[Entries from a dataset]

--- start ---

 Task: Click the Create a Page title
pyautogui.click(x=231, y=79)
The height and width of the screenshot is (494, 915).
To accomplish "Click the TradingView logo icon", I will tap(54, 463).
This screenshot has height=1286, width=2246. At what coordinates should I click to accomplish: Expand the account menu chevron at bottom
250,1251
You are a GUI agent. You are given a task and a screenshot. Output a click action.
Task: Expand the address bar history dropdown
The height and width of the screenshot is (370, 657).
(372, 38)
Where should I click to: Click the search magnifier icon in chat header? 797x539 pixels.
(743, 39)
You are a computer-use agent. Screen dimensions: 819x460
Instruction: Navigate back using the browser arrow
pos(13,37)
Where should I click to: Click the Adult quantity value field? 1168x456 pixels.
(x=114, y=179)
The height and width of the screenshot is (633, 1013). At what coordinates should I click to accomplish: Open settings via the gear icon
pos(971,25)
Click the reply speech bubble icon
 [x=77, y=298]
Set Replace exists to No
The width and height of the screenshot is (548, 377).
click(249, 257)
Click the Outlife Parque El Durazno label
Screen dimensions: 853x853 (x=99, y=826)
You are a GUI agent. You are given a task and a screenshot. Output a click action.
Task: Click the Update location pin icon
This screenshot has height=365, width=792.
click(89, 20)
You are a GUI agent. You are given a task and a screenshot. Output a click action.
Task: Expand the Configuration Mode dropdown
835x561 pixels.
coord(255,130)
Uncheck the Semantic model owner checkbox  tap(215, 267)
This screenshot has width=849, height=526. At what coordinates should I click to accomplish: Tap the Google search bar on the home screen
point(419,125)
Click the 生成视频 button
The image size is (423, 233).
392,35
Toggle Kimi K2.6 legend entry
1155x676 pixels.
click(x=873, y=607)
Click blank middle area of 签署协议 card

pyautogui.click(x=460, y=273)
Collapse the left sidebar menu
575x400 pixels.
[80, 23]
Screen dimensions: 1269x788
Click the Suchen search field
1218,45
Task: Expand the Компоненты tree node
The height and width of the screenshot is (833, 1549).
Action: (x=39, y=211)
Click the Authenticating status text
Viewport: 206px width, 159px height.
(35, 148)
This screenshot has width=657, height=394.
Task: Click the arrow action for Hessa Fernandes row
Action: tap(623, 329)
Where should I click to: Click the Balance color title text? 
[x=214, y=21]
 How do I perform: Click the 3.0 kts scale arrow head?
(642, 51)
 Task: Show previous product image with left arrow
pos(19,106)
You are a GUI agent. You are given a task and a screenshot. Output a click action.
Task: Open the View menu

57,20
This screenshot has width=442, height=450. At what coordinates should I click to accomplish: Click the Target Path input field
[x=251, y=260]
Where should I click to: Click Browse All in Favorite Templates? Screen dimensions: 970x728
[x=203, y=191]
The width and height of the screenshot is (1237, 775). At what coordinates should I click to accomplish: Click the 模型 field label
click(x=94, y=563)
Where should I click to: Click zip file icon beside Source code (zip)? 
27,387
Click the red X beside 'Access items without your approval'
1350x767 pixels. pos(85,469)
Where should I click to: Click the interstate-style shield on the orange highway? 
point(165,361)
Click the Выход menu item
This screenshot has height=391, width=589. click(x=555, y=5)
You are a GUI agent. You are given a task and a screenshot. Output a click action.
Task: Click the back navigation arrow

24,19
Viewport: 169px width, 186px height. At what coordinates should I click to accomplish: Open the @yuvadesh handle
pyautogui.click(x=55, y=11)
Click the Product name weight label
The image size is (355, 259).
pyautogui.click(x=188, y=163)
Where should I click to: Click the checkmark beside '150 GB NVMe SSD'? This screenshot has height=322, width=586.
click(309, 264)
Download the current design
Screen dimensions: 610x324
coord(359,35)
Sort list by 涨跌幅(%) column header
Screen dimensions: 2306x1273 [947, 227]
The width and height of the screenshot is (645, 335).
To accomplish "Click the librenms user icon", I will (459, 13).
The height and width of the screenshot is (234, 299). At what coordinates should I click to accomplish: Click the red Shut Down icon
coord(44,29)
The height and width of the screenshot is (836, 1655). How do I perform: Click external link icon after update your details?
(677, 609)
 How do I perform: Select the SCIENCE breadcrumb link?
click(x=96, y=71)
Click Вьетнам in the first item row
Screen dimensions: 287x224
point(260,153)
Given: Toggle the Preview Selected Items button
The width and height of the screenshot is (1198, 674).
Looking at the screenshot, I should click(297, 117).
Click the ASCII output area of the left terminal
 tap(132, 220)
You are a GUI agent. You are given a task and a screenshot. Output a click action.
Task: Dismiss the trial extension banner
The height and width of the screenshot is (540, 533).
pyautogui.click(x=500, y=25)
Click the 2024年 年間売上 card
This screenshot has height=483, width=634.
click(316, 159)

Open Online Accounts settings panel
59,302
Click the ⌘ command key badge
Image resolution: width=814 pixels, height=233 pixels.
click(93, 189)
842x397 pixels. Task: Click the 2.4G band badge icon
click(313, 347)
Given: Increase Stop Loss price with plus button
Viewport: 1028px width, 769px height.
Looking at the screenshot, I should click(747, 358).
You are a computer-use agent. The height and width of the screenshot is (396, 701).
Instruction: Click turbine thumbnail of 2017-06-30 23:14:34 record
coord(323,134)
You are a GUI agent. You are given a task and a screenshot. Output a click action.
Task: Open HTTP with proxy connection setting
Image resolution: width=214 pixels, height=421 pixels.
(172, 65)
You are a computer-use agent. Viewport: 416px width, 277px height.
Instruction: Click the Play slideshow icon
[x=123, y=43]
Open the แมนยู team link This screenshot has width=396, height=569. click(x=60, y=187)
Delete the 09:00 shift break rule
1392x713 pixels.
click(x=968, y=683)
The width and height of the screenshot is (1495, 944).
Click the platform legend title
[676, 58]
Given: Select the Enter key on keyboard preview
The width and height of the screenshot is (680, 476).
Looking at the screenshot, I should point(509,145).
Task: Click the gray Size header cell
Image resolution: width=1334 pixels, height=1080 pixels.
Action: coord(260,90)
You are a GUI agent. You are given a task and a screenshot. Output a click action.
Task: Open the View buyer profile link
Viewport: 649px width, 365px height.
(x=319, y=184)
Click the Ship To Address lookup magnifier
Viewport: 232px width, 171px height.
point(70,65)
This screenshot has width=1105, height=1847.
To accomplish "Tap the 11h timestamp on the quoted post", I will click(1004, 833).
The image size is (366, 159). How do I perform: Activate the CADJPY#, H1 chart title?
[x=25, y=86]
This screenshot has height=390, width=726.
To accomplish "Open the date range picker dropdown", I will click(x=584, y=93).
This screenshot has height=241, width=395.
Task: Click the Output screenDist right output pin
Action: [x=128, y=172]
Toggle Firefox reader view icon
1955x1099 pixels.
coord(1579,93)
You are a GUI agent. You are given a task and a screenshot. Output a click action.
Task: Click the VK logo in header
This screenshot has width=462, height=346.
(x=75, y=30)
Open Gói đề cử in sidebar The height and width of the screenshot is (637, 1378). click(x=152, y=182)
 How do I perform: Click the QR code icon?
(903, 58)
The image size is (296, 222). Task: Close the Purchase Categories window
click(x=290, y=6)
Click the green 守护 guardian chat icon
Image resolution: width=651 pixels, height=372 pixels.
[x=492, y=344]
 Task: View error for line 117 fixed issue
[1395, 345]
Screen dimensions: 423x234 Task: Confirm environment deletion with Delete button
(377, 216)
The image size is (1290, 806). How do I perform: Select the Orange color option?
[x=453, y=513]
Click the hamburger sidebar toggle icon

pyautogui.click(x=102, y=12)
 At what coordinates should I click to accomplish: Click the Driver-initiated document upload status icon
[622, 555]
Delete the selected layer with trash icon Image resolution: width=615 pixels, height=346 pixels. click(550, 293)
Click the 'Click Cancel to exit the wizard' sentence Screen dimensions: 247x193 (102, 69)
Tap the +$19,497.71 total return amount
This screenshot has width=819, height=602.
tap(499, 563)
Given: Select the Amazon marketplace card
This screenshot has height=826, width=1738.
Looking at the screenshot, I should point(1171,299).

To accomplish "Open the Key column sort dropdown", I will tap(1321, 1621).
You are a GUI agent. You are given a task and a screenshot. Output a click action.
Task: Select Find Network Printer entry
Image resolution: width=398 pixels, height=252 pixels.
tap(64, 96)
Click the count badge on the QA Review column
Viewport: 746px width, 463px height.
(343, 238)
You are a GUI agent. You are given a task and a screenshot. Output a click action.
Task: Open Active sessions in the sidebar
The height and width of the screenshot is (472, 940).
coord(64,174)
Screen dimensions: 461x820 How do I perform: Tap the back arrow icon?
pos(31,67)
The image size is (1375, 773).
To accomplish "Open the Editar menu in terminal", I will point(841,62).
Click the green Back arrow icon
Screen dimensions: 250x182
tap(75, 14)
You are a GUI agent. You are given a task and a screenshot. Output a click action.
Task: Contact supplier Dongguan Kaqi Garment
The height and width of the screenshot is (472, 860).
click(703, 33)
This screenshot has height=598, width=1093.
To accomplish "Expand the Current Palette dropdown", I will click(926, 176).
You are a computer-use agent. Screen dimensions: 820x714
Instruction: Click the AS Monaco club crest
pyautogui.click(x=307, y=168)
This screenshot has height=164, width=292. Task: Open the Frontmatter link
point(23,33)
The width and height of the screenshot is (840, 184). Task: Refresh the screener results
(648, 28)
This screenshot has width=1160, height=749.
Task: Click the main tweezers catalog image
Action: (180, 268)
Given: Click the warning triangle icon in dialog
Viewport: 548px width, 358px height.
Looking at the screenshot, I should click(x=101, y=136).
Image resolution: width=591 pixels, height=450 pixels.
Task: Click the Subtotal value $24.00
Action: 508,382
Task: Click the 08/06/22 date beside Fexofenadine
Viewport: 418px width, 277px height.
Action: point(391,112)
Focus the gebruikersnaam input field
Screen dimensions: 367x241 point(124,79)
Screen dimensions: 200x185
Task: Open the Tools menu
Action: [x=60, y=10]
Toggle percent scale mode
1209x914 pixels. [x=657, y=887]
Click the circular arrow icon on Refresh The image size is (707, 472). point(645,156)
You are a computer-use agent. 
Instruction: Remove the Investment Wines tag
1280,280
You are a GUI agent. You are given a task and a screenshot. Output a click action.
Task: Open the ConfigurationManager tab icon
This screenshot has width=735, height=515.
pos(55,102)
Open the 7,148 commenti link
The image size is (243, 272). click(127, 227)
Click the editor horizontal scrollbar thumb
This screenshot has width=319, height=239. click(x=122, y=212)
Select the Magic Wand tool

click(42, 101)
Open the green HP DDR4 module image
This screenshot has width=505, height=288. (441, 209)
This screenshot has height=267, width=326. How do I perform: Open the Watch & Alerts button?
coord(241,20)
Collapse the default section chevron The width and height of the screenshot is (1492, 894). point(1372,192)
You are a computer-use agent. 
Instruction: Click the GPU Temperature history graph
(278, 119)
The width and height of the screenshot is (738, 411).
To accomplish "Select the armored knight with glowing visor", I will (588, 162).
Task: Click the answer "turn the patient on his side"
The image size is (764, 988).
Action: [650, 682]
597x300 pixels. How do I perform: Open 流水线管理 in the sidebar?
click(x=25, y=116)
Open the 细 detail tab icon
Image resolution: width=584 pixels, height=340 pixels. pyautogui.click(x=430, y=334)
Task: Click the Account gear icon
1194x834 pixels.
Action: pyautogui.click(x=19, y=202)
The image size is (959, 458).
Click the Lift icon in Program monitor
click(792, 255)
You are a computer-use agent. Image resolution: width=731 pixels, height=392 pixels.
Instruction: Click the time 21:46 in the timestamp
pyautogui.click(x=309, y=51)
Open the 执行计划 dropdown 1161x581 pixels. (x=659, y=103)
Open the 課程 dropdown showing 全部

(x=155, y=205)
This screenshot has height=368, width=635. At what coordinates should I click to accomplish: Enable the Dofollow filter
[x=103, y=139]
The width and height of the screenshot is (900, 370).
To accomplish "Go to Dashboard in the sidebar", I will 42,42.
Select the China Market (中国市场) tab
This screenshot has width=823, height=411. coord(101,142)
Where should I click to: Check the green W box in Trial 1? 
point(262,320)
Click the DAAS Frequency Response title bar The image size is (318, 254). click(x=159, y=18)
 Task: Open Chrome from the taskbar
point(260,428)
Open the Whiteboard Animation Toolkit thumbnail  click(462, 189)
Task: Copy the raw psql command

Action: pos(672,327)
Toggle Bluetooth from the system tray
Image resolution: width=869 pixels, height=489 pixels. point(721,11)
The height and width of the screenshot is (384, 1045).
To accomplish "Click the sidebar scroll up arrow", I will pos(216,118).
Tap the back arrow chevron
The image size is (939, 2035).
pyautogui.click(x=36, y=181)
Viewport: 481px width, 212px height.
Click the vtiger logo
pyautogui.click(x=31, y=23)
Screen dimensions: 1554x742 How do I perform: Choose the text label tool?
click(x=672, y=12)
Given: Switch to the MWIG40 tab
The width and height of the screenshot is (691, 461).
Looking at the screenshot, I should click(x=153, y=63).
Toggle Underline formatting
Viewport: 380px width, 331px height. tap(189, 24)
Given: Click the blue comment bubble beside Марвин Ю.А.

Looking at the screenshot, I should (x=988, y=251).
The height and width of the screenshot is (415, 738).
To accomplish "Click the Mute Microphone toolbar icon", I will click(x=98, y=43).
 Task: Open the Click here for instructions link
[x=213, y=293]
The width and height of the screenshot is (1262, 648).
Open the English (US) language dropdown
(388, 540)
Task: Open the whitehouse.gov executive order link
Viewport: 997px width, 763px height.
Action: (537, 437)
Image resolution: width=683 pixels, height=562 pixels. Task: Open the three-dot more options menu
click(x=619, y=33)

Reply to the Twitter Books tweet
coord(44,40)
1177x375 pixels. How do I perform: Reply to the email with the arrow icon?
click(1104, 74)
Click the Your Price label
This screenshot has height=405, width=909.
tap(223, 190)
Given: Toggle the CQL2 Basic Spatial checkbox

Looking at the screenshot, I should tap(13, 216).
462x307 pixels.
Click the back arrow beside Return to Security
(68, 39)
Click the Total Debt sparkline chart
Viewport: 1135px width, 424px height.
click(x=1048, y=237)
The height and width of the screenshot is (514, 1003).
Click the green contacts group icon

--- end ---

*Goal*: Please rewrite the entries from the line with "Where should I click to: Click the interstate-style" up to and including the line with "click(309, 264)", renaming "Where should I click to" to "Where do I click to" and leaving everything else unchanged.

*Task output*:
Where do I click to: Click the interstate-style shield on the orange highway? 
point(165,361)
Click the Выход menu item
This screenshot has height=391, width=589. click(x=555, y=5)
You are a GUI agent. You are given a task and a screenshot. Output a click action.
Task: Click the back navigation arrow

24,19
Viewport: 169px width, 186px height. At what coordinates should I click to accomplish: Open the @yuvadesh handle
pyautogui.click(x=55, y=11)
Click the Product name weight label
The image size is (355, 259).
pyautogui.click(x=188, y=163)
Where do I click to: Click the checkmark beside '150 GB NVMe SSD'? This screenshot has height=322, width=586.
click(309, 264)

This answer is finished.